The Selection & Transformation tab appears when editing the settings for a modeling algorithm. The options available on the tab will depend upon the algorithm you are editing. The various options are explained below. Many of the options have related advanced settings which can be found in the Advanced Settings tab.
- Bin Categorical Predictors - If this option is turned on, Predict will search for optimal ways to bin (i.e., combine the categories) for categorical predictors. Turn it on by checking Yes, or turn it off by checking No. You can check both Yes and No, in which case Predict will run it both ways as separate iterations so that you can compare the results.
- Bin Numeric Predictors - If this option is turned on, Predict will search for optimal ways to bin (i.e., group together ranges of values) for numeric predictors. Turn it on by checking Yes, or turn it off by checking No. You can check both Yes and No, in which case Predict will run it both ways as separate iterations so that you can compare the results.
- Normalize Numeric Predictors - If this option is turned on, PREDICT will search for optimal ways to normalize (i.e., scale down the values) for numeric predictors. The normalization may involve a standard normal transformation, logging, or other techniques deemed optimal. Turn it on by checking Yes, or turn it off by checking No. You can check both Yes and No, in which case Predict will run it both ways as separate iterations so that you can compare the results.
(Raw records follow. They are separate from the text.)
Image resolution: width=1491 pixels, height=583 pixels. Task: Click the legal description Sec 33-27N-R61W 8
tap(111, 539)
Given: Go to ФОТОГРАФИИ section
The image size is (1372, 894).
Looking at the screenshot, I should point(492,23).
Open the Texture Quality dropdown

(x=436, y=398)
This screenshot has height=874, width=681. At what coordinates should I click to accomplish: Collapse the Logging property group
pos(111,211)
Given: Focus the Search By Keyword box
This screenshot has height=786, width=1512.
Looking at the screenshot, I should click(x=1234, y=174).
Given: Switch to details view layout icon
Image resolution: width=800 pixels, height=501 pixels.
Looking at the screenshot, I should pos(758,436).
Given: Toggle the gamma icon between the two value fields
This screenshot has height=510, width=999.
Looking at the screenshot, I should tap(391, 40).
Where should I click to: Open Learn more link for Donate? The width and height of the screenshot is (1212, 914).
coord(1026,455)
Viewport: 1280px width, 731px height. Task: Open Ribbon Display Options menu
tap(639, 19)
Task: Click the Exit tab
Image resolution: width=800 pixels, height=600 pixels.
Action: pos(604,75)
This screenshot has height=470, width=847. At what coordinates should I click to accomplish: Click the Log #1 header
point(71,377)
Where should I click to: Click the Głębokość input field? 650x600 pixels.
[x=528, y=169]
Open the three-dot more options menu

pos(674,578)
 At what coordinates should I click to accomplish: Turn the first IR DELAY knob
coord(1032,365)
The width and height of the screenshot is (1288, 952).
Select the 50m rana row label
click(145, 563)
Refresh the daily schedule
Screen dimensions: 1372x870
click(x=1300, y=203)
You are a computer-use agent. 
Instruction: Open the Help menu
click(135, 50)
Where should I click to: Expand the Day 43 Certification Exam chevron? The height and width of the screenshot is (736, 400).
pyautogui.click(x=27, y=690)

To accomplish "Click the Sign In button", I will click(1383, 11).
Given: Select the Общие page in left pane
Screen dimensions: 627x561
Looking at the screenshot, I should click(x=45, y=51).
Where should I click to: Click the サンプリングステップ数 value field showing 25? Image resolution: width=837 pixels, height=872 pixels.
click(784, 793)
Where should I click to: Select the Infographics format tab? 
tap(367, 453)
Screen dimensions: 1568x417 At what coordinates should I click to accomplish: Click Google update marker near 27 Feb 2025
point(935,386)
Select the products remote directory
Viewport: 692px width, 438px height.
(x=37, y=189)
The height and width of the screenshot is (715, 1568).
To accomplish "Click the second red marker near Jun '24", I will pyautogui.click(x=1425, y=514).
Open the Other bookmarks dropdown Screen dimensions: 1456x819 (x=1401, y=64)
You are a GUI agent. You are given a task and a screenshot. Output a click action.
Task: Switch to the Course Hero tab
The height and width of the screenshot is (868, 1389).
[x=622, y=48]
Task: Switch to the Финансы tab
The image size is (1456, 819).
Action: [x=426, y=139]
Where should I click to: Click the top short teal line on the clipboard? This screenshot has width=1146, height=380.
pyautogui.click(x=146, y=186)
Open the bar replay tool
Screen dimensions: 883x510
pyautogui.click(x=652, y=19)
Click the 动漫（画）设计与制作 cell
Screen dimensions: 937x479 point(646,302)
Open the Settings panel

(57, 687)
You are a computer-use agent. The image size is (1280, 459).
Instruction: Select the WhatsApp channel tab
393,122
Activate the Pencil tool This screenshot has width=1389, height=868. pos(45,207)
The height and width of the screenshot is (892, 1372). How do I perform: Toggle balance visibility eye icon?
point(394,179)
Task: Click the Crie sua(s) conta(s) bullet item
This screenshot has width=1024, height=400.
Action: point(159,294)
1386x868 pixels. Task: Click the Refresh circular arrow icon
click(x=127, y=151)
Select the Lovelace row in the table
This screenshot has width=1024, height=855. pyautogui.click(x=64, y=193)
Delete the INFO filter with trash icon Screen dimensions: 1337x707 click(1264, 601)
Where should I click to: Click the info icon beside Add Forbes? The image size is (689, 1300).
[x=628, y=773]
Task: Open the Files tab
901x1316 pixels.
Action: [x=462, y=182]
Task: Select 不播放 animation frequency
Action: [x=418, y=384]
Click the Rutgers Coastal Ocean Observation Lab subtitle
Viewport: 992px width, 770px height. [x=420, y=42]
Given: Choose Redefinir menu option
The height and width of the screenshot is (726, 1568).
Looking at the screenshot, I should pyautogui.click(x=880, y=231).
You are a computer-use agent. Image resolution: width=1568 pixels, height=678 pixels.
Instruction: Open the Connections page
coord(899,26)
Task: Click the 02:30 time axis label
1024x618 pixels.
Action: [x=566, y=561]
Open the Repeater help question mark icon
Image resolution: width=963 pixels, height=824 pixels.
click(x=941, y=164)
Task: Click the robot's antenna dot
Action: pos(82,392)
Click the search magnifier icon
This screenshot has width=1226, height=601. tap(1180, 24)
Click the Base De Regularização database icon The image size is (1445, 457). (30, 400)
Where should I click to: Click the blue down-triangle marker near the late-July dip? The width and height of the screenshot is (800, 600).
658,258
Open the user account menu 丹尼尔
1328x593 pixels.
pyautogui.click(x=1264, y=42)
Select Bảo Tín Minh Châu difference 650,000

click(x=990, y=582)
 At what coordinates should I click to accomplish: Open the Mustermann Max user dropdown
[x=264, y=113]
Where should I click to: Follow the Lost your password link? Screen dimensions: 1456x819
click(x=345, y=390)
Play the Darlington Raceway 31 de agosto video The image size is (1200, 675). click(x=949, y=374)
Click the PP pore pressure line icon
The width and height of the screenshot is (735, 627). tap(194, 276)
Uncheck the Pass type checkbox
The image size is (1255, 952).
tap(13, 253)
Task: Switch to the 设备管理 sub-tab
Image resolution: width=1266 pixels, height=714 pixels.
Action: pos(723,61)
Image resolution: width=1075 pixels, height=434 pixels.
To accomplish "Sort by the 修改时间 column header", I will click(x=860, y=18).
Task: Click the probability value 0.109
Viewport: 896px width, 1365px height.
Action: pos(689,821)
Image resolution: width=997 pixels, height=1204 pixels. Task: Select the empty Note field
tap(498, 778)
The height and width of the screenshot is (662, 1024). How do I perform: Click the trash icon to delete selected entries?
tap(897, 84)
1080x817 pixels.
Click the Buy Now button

- Search for Higher Order Terms - If set to Yes, this option will enable Predict to do extensive automatic searches for higher order terms to place into the model. This includes interaction terms between any sets of variables and polynomial terms for numeric variables. If set to No, this searching will not take place. The Yes setting will require more time and computing power, but will often result in stronger models.
- Autocorrelation Search - If set to Yes, this option will enable Predict to search for pairs of predictor variables that have strong inter-correlations. When it finds such correlations, it will remove one of the pair from further consideration in the modeling process. Setting this option to No will turn off the autocorrelation search and allow all variables chosen as candidate predictors to proceed through further modeling steps. Generally, it is a good idea to allow for autocorrelation search as it provides greater efficiency for the overall process and does not sacrifice much in terms of model performance.
- Variable Search Direction - For certain iterative algorithms, this setting determines how variable selection procedures will be applied. The Forward setting (default) will continue to add variables to the model until certain internal criteria are met. The Forward and Backward setting will do the same, but also allow for variables to later be removed from the model if it is deemed beneficial. The Forward setting generally requires less processing time and leads to strong models, but in some cases Forward and Backward may provide a better result, although it will often lead to longer model runs.